S&P Global Ratings predicted in September that green, social, sustainable, and sustainability-linked bonds (GSSSB) will account for 14 to 16 per cent of total bond issuance in 2023. The asset category is forecast to have $900 billion to $1 trillion worth of issuance for the whole year, with green bonds expected to account for 59 per cent of the total GSSSB.
Oduya highlighted that labeled bonds are fundamentally “based on promises” before they are issued. While bond issuers will usually tout regular allocation reports and strong investment frameworks, there are risks that the promises will not be fulfilled in the long-term.
But there’s also the issue created by the independence between the bond and the issuer. “You could have a bond, which is doing something good, issued by an issuer that’s doing something bad,” she said. These are exactly the reasons why Wellington doesn’t focus exclusively on labeled bond, despite their obvious appeal.

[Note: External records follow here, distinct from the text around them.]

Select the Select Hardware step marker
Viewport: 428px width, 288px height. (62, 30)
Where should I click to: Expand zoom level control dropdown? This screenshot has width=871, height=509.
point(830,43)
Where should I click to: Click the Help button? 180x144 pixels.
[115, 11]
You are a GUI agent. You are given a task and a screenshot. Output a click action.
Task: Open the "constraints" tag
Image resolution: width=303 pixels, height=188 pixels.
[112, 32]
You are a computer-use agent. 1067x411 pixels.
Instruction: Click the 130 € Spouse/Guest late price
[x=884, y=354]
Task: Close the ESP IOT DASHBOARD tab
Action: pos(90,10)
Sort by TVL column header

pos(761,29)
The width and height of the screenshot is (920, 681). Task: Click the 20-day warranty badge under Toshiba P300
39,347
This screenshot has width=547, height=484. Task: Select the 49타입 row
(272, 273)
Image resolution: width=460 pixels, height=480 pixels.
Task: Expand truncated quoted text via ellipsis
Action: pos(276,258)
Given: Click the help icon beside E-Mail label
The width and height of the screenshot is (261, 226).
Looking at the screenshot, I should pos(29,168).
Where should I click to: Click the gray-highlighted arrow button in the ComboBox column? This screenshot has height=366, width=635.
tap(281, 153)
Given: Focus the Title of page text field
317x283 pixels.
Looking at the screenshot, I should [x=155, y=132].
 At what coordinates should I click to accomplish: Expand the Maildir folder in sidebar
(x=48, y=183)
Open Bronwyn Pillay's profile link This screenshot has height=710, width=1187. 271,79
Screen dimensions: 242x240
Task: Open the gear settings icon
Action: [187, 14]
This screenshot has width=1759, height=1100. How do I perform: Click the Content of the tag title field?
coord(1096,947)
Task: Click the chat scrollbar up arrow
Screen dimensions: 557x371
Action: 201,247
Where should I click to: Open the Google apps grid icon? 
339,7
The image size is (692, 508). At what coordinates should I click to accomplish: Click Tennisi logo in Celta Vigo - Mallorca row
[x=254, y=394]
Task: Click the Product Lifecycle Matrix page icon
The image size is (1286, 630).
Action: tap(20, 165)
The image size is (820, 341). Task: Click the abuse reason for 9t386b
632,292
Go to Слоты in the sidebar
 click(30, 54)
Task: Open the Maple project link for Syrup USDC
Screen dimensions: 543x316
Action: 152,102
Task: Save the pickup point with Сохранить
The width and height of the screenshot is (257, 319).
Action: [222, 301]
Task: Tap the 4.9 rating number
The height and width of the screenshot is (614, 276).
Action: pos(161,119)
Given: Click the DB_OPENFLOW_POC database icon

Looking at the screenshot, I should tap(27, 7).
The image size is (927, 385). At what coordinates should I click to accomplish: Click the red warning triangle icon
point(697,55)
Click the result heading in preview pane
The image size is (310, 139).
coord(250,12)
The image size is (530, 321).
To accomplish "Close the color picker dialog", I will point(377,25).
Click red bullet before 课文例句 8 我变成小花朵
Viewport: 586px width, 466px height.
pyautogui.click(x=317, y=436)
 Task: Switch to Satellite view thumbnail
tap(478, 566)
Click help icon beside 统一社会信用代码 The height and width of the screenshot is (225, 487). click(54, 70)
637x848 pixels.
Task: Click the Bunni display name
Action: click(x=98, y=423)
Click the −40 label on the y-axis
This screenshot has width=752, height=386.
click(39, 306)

In fact, the asset category is currently a minority in its global impact bond portfolio.
She suggested that investors stay clear headed on labeled bonds by examining revenue materiality (Wellington’s benchmark for labelled bonds is 90 per cent of use of proceeds going to impact themes), additionality (where the enterprise itself is doing additional works) and measurability (a defined KPI at the time of investing).
According to the Global Impact Investing Network (GIIN), the impact investing market stands just above $1 trillion, a drop in the bucket compared to $100 trillion in global assets under management.
In terms of choosing between public and private assets, Oduya suggested investors note the differences in measurement such as data availability. For example, private markets tend to have scarce data due to a lack of sustainability departments or staff, and investors have to do the work in encouraging them to develop relevant disclosure. But the public markets’ problem can be the exact opposite, because public companies tend to have significantly more resources and an abundance (or an excess) of data.
“Once the money has been invested, the issue we have in public markets is that they are very good at giving you ESG data,” she said. “They’ll be able to give you scope one or two emissions, numbers about the diversity of their board, and how many volunteer days they’ve done that year. But they can’t tell you where their product is being used, how much GHG emissions are being avoided, or how many people are getting access to health care at an affordable cost.”
Oduya conceded that for impact investing to become really institutionalised, investors need to set their sights beyond alternatives to the entire capital markets and recognise that investment performance will be absolutely crucial.
“I’m saddened, but it does come up in meetings where people ask: ‘If you’re an impact fund, does that mean it’s a concessionary strategy? Do you think that if a company has more impact, you can put it in the portfolio even if it has a less attractive financial return?’
“The answer is always we have to have both attractive financial returns and positive impact. It doesn’t make sense for us to have a portfolio which is concessional, but you want to be able to grow, scale and attract investors. Impact is not sustainable in this framework, if it doesn’t make money.”